57 SEMINCI. Sección Oficial: ‘Liberal Arts’ (‘Amor y letras’): O cómo romper la ecuación de la comedia romántica cada vez que haga falta

Las críticas de Carlos Cuesta en la 57 Seminci: Liberal Arts (Amor y letras)

Liberal Arts no es algo que no hayamos visto antes, aunque si fuera un plato de comida podría decirse que estaba más rico y mejor presentado que otras veces en que habíamos pedido algo parecido. La película es una buena comedia romántica que sobre todo nos habla de madurar, de envejecer y de buscar el gozo de la vida donde se presente, no donde imaginábamos que estaría. Las etapas que para unos son horribles, para otros son las más gozosas y las fórmulas que unas personas emplean para ser felices son inútiles para las demás.
Jesse Fisher (Josh Radnor, Cómo conocí a vuestra madre) es un joven de 35 años que trabaja en Nueva York después de estudiar Literatura en Ohio. Zibby (Elizabeth Olsen) es una estudiante de Arte Dramático de 19, alumna del mismo campus que él frecuentó. Ambos se conocerán con motivo de un viaje de Fisher para asistir a la cena de jubilación de uno de sus mentores (Richard Jenkins). Ambos se sentirán instantáneamente atraídos y descubrirán que hay muchas cosas que comparten aunque él la dobla en edad. Pese al estrecho lazo sentimental que les acaba uniendo, él sentirá reparos a la hora de dar el paso definitivo hacia una relación física.

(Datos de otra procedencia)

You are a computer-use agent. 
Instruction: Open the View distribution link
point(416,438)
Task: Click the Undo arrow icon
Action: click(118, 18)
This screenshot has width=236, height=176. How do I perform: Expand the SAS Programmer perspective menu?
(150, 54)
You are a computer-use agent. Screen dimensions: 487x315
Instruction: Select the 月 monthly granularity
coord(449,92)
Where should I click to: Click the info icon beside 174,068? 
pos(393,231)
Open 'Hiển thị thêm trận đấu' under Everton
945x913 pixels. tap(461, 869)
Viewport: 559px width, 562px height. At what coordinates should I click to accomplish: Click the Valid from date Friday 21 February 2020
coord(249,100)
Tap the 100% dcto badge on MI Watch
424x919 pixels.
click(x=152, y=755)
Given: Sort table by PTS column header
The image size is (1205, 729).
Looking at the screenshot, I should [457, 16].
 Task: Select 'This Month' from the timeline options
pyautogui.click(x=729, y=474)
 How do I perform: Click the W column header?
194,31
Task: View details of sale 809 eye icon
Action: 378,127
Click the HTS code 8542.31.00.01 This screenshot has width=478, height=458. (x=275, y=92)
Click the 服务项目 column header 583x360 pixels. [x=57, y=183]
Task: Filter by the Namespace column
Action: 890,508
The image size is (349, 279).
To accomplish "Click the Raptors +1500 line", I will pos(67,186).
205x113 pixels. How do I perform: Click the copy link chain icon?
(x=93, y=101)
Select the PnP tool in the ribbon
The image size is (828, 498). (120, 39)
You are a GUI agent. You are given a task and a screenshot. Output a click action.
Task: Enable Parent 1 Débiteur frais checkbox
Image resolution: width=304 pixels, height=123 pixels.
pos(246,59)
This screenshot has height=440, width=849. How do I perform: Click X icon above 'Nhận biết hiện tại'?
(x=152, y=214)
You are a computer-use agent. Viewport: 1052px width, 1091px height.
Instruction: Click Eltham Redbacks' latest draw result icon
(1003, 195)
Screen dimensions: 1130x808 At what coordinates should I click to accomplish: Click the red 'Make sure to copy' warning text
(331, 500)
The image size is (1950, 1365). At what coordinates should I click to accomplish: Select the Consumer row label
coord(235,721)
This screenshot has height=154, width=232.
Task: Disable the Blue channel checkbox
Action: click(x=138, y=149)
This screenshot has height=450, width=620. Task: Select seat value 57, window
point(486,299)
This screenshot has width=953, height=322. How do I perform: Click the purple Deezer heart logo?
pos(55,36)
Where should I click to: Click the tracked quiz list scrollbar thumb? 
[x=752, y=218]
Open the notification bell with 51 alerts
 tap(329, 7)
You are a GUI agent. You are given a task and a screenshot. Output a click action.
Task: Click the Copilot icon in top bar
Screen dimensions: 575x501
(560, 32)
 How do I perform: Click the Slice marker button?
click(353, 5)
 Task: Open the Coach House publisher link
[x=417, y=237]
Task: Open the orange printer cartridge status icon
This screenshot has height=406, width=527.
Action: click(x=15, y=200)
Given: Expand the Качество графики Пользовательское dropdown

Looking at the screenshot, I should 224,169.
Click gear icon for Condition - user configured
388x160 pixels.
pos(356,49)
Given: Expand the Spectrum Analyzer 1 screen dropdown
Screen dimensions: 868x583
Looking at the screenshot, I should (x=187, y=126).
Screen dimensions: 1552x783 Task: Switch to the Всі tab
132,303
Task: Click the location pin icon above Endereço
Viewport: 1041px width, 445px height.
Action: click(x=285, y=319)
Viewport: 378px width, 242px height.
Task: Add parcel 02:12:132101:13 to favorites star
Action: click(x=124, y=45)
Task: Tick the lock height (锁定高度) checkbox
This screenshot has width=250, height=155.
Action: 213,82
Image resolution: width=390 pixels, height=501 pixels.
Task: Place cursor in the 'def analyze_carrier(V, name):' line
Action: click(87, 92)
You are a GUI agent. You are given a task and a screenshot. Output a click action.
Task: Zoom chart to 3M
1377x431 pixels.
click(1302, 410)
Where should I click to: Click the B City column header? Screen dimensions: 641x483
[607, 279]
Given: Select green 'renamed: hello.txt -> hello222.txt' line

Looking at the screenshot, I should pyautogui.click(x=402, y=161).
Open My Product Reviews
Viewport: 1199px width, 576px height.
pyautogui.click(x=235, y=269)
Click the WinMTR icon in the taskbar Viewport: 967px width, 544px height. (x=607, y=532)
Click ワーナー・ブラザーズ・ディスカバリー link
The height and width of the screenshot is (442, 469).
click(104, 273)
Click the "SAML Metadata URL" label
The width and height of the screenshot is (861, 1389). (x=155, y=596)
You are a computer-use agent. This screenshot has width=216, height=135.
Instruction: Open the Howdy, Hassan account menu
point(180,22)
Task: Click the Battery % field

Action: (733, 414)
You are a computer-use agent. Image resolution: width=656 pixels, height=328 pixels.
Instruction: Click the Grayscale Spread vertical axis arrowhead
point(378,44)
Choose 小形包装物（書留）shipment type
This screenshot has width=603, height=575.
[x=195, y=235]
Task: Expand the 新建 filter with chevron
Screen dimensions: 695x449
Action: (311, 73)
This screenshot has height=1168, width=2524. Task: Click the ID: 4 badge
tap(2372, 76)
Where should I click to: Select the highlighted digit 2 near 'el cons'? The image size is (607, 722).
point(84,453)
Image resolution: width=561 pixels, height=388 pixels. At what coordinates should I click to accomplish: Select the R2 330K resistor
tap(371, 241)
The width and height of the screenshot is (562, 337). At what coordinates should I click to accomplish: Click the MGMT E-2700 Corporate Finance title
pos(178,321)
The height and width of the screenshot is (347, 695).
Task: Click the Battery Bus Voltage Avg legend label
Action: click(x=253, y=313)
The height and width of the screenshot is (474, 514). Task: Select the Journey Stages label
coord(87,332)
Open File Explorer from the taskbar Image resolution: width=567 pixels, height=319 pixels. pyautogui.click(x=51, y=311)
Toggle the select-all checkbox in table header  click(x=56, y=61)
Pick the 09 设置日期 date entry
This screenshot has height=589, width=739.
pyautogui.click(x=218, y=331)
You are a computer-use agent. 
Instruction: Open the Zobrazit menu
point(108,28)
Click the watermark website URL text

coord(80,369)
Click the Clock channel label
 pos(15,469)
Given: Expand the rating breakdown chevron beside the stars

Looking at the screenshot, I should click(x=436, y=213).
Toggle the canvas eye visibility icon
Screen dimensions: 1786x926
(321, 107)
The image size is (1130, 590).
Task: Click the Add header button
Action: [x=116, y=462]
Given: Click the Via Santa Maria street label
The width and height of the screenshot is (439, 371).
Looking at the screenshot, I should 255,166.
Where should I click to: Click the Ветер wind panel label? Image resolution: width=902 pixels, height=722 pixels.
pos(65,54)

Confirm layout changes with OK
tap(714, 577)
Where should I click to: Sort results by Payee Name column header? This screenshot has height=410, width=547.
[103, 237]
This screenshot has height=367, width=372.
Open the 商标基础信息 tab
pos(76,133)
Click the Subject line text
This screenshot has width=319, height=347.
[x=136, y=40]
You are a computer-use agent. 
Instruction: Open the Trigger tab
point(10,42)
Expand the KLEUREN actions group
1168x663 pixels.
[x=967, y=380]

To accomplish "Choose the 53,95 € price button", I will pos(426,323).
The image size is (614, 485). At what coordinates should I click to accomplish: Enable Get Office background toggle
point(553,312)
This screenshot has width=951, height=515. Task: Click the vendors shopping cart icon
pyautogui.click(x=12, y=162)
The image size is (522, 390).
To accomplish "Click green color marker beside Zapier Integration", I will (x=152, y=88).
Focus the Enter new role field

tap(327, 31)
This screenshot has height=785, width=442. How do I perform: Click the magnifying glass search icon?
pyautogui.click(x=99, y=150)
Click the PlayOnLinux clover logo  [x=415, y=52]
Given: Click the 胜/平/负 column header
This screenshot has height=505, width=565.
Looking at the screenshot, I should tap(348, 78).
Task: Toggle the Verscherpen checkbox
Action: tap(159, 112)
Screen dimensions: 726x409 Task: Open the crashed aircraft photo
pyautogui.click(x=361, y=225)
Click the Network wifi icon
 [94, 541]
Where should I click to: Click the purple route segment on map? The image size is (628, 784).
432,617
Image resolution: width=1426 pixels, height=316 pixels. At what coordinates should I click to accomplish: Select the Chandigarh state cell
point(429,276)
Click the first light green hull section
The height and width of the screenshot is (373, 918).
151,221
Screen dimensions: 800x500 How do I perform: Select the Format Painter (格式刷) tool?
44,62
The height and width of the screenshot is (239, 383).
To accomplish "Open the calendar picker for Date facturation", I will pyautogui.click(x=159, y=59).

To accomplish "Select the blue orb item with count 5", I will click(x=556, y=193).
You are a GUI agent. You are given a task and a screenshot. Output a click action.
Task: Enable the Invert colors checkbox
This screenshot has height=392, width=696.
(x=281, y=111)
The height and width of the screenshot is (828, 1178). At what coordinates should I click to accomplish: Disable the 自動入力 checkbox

Liberal Arts es un relato repleto de humor fresco, inteligente incluso, empapado de un ambiente dulce, demasiado acaramelado, pero muy divertido. La película se desarrolla de una forma muy fluida y triunfa cuando plantea preguntas y respuestas a cuestiones trascendentes sobre lo que las personas esperan de la vida y acerca de la gente que se rinde y abandona el intento de ser feliz.
Lo más importante es que no se limita a contar una historia de amor. Hay una espectadora que dijo una frase tan acertada que se la voy a copiar: “resuelve escenas convencionales de forma nada convencional”. Ciertas situaciones más que típicas de la comedia romántica americana terminan con un resultado inesperado que marca la diferencia, que le aporta profundidad y permite explorar caminos y temas más interesantes que el de las relaciones amorosas.
El personaje de Richard Jenkins no sólo es un papel que está la altura del actor, es uno de los nexos que le permite a Jesse regresar a su pasado más feliz, y aparece cada vez en el momento adecuado para darle el relevo a la historia de amor con la suya paralela, la de un hombre que no sabe qué hacer ahora que se ha jubilado. Se trata de una persona que siempre se ha sentido joven y que ha podido sentirse así gracias al contacto con los estudiantes. Ahora que se ve obligado a abandonar la vida acostumbrada, teme ser tremendamente infeliz. Por contra Zibby es una joven que se siente especialmente madura y que encuentra en Jesse, ella misma lo reconoce, un atajo para alcanzar las situaciones que corresponden a la edad que ella siente que tiene. 

Otros personajes nos darán otros testimonios jóvenes y adultos de infelicidad extrema, uno porque no sabe qué esperar de la vida, otra (Allison Janney) porque la vida que ya ha vivido le parece una basura y está convencida de que no va a mejorar. La escena de seducción que comparten el protagonista y ella, su profesora favorita de la universidad, es especialmente divertida, de diálogos cargados de un desternillante humor negro.
Y está Jesse Fisher o Ted Mosby, apenas puedo distinguir este personaje del que aparece en la serie Cómo conocí a vuestra madre. El caso es que Josh Radnor ha diseñado una historia a su medida que dirige, escribe, protagoniza y produce. Todas las cosas las ha hecho bien, pero corre un serio riesgo de encasillarse del que ya se habrá dado cuenta. Con su segunda película me ha hecho reír, me ha hecho pensar un poco y también es de agradecer el homenaje a la buena literatura y a la buena música en los comienzos de la relación epistolar entre los dos jóvenes.